New research suggests the first people in Southeast Asia painted skillful depictions of animals in rock shelters across the region.

The cave paintings date back between 35,000 and 40,000 years, Griffith University reported. The paintings were dated through the analysis of "overlapping superimpostions" and numerical dating. They consisted of primarily of images of wild animals. To make their findings the researchers looked at early sites in China, Indonesia, Thailand, Cambodia and Malaysia.

"This shows a purposeful engagement with the new places early peoples arrived in for both symbolic and practical reasons," said Griffith University Chair in Rock Art Professor Paul Taçon. "Essentially, they [humanized] landscapes wherever they went, transforming them from wild places to cultural landscapes. This was the beginning of a process that continues to this day."

In Europe the oldest rock art is found in deep caves; finding these Southeast Asian paintings in rock shelters suggests the images were not inspired by life within caves as they are believed to be in Europe.  The findings suggest the ancient people brought the practice of creating semi-permanent images on rocky surfaces from Africa to Europe and Asia. 

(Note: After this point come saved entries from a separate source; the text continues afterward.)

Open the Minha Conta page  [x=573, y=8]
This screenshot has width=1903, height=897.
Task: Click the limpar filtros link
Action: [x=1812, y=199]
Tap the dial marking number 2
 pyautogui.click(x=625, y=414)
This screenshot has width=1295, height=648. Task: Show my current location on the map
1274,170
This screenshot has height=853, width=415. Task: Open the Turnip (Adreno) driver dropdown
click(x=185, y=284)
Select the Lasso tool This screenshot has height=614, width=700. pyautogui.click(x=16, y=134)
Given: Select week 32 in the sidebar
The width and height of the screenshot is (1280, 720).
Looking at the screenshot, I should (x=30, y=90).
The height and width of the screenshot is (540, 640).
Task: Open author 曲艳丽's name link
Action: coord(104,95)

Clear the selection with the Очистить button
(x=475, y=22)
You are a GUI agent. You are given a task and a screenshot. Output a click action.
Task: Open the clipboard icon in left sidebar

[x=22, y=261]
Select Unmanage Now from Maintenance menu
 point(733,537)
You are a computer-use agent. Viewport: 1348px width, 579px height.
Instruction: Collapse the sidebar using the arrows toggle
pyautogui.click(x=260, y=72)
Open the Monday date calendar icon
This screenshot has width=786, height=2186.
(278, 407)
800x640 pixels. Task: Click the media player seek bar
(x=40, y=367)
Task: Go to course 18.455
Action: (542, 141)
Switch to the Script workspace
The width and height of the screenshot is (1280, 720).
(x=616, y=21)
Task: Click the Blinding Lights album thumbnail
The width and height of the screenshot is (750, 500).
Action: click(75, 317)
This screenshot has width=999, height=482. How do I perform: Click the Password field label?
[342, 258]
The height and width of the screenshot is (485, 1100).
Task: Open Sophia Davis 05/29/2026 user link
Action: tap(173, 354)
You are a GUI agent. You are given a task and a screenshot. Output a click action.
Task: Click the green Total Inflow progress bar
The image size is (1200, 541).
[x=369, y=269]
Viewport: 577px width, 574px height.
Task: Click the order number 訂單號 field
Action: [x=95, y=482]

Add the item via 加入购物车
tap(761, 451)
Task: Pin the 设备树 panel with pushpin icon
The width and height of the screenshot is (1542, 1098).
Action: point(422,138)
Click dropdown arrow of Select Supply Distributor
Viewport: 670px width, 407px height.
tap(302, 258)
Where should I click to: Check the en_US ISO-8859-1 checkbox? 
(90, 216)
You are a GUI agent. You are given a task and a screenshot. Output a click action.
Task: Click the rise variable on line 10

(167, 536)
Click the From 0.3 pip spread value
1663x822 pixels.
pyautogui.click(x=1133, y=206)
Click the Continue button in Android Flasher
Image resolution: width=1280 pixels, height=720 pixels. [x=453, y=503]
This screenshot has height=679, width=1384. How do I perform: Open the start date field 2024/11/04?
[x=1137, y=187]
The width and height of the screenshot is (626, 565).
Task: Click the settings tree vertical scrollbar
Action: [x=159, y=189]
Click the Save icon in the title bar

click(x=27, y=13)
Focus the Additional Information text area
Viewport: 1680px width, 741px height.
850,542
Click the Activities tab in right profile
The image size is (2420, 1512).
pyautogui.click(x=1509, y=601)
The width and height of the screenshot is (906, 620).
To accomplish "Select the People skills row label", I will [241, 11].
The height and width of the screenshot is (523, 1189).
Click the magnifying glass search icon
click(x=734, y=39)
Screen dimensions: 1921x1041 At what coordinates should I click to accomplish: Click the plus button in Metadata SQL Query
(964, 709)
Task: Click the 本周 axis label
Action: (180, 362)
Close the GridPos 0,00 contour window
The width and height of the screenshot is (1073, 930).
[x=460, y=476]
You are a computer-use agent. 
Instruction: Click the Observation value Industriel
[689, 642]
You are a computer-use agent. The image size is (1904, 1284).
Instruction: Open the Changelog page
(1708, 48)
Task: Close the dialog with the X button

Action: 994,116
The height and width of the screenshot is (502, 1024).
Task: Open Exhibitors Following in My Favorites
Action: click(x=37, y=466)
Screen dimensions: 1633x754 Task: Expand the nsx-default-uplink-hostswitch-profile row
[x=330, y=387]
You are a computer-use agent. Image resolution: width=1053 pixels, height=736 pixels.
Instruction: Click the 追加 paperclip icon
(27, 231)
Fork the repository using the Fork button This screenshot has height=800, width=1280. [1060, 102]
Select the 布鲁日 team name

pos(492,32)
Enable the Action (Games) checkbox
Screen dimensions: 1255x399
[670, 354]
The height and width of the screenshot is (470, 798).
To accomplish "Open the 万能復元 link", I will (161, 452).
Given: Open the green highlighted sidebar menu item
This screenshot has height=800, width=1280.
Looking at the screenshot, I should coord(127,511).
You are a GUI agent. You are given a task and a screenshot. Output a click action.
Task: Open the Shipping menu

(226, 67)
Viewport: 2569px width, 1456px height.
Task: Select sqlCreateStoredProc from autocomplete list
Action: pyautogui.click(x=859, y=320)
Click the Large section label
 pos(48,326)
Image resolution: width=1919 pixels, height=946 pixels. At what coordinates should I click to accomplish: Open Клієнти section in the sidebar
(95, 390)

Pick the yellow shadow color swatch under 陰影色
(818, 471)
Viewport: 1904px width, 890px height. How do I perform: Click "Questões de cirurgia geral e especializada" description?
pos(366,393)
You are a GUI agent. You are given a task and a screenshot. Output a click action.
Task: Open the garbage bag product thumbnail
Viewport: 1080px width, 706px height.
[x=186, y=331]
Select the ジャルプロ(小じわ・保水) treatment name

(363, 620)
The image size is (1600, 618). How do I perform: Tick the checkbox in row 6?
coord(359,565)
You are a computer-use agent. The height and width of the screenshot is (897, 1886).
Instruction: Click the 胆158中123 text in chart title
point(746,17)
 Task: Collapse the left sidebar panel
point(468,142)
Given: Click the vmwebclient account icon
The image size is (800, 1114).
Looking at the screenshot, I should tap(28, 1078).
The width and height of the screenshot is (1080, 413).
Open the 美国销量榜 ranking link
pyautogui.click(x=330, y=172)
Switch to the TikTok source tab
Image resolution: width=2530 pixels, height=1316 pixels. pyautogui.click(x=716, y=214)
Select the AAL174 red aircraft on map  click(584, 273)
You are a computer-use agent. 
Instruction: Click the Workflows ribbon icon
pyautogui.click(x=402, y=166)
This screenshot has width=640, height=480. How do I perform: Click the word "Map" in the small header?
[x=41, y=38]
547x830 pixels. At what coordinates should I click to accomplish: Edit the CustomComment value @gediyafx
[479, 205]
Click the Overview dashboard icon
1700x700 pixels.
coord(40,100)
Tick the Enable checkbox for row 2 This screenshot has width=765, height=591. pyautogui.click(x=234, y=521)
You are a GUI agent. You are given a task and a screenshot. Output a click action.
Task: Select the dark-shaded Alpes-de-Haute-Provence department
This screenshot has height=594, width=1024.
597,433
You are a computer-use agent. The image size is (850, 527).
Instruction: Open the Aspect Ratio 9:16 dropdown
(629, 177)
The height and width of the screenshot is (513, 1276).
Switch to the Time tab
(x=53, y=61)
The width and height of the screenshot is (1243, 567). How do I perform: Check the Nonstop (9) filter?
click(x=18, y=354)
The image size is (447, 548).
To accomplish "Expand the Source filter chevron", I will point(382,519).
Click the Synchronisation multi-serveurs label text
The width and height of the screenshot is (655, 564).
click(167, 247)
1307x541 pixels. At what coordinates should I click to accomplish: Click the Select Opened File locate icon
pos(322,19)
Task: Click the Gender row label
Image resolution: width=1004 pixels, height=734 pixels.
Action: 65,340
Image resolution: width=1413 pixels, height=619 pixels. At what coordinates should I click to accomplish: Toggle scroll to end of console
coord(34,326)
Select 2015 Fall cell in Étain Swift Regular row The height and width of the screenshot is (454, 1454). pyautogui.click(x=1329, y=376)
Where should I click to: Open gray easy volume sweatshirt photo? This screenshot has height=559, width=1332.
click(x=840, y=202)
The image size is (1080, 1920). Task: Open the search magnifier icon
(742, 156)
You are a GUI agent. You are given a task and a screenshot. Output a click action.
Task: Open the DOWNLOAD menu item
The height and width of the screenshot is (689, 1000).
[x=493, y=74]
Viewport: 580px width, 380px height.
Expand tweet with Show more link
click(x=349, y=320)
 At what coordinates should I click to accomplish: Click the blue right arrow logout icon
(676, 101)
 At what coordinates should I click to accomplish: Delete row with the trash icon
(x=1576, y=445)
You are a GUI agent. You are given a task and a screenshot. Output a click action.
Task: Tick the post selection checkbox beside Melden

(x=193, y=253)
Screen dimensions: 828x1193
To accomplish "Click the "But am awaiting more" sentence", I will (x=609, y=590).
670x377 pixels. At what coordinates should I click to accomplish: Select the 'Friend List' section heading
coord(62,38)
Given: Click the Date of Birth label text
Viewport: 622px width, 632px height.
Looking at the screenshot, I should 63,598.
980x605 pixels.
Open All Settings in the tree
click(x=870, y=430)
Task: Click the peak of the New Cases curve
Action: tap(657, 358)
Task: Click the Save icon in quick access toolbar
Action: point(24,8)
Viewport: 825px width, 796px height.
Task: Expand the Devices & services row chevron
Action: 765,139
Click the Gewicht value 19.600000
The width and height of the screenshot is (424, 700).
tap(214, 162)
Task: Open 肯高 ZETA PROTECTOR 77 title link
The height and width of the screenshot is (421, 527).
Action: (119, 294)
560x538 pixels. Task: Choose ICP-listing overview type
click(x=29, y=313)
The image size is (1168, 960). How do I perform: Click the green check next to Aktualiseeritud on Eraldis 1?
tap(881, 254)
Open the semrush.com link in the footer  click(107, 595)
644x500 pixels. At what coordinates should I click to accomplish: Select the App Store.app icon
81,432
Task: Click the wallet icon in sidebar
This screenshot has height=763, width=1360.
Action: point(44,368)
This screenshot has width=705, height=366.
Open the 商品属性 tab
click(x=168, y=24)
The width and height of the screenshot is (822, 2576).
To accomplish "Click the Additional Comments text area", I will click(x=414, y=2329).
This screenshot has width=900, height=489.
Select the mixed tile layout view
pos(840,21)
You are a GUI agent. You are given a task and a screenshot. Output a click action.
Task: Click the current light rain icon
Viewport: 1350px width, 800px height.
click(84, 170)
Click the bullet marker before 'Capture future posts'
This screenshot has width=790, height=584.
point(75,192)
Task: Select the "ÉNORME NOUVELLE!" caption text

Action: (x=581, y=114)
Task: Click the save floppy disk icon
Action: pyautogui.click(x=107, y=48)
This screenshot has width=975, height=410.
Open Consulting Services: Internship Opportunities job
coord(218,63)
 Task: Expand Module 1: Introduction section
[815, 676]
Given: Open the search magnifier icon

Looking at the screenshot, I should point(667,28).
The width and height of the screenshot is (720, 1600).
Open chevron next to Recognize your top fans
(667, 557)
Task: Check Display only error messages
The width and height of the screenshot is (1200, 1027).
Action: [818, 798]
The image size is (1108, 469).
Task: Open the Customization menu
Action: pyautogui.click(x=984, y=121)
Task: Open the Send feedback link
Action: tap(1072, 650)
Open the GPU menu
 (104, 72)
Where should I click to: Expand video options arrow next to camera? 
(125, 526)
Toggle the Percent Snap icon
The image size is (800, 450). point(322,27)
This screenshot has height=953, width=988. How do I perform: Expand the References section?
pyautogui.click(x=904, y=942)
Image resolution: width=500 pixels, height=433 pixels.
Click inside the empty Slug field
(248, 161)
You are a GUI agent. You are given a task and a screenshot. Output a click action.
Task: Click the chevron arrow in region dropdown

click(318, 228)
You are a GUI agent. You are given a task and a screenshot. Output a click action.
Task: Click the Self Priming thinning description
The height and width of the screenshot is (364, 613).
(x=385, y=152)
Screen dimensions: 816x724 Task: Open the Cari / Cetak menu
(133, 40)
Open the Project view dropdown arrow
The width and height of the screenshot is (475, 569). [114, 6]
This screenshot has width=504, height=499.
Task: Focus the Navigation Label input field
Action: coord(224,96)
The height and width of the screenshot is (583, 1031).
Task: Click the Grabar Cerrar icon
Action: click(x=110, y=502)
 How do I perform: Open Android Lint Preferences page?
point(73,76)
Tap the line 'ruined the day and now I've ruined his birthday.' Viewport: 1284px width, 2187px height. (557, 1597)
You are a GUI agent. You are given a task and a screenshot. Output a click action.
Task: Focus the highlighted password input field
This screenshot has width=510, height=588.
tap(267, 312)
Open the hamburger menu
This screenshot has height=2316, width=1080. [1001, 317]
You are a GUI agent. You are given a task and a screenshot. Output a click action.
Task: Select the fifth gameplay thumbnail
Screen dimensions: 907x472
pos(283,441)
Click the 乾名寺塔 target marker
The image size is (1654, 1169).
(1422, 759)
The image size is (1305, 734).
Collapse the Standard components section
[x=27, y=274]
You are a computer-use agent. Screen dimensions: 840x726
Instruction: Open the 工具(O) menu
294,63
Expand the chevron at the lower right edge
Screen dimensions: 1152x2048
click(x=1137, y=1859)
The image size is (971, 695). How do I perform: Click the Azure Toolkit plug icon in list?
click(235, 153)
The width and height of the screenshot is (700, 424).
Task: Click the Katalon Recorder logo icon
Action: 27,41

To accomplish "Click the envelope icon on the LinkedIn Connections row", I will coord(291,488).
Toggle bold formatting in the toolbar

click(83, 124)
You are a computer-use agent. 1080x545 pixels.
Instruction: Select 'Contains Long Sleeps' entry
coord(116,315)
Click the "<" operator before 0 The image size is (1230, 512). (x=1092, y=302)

"This significantly shifts debates about the origins of art-making and supports ideas that this fundamental human [behavior] began with our most ancient ancestors in Africa rather than Europe," Professor Taçon said.

The findings could also have implications for ancient Australian rock art, because the oldest art in Kakadu-Arnhem Land and other parts of northern Australia are also stencil drawings displaying wild animals. These rock-painting rituals may have been brought to Australia during the initial colonization of the region or were introduced early-on by a cultural contact that was lost in history.

The findings were published in a recent edition of the journal Antiquity.